#### [EXERCISE REQUIREMENTS]
Among the entries below, please show each line that carries the word "agent".

#### [RECORDS SHOWN]

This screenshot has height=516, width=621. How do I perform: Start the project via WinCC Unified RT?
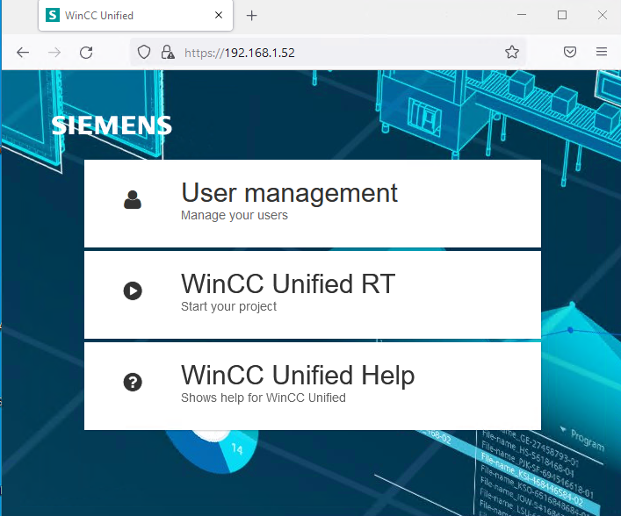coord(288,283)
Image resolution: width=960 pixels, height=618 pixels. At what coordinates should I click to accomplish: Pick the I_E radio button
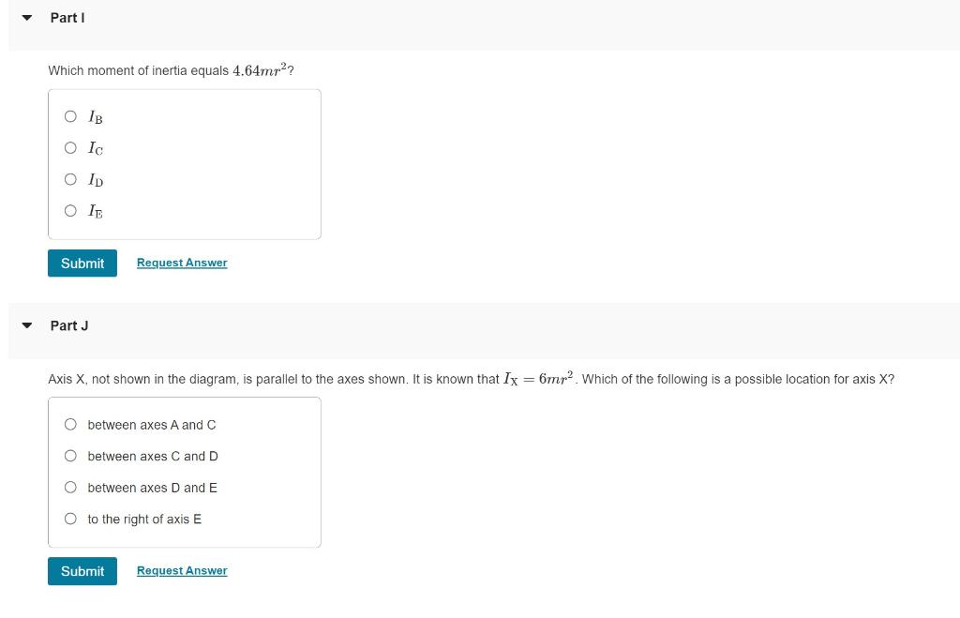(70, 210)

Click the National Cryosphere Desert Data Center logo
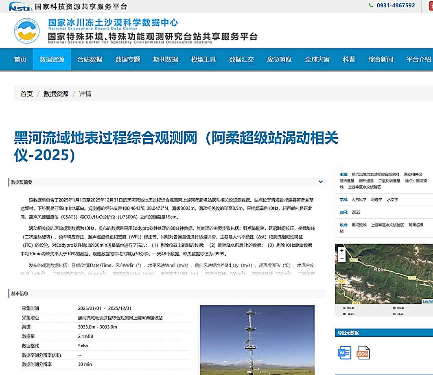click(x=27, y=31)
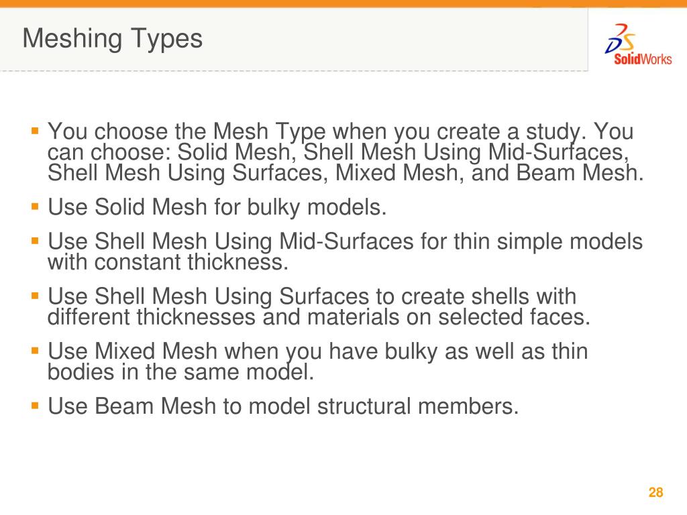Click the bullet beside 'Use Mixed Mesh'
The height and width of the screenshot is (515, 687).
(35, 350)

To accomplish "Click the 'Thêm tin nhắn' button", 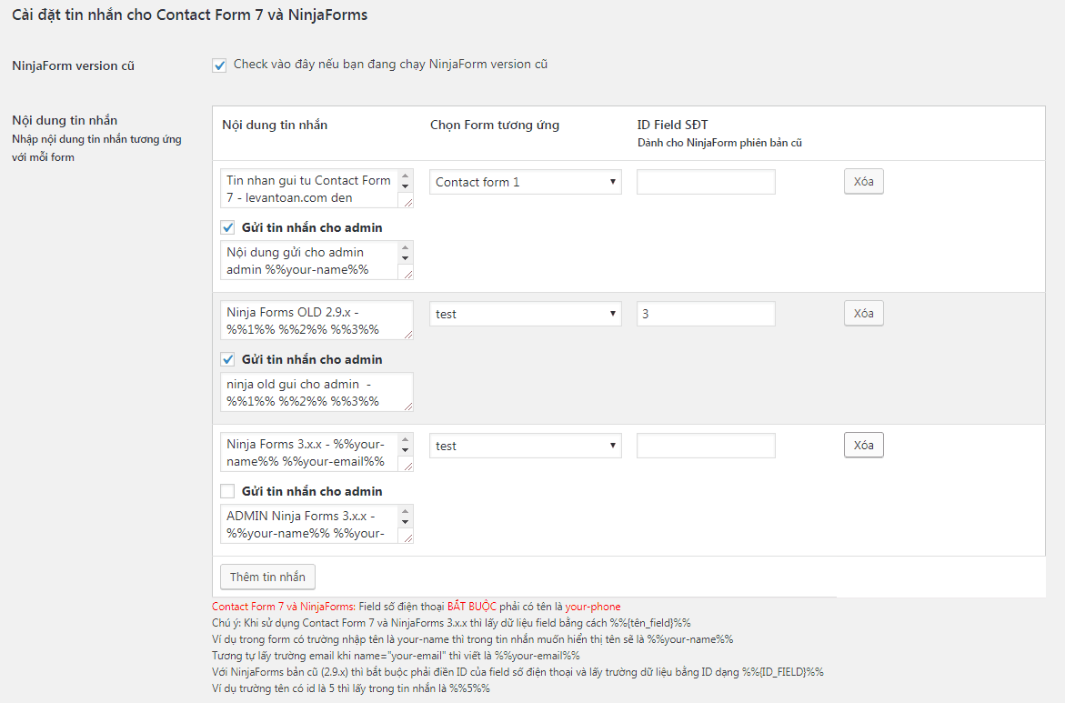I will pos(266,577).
--
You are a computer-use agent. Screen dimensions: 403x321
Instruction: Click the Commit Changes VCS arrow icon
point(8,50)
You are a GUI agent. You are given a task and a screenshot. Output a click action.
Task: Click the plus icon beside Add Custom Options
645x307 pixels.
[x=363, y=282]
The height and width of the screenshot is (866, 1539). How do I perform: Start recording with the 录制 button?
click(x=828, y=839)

#### [WRITTEN ANSWER]
You are a computer-use agent. Screen dimensions: 403x321
You are a GUI agent. You are given a task and a screenshot. Output a click action.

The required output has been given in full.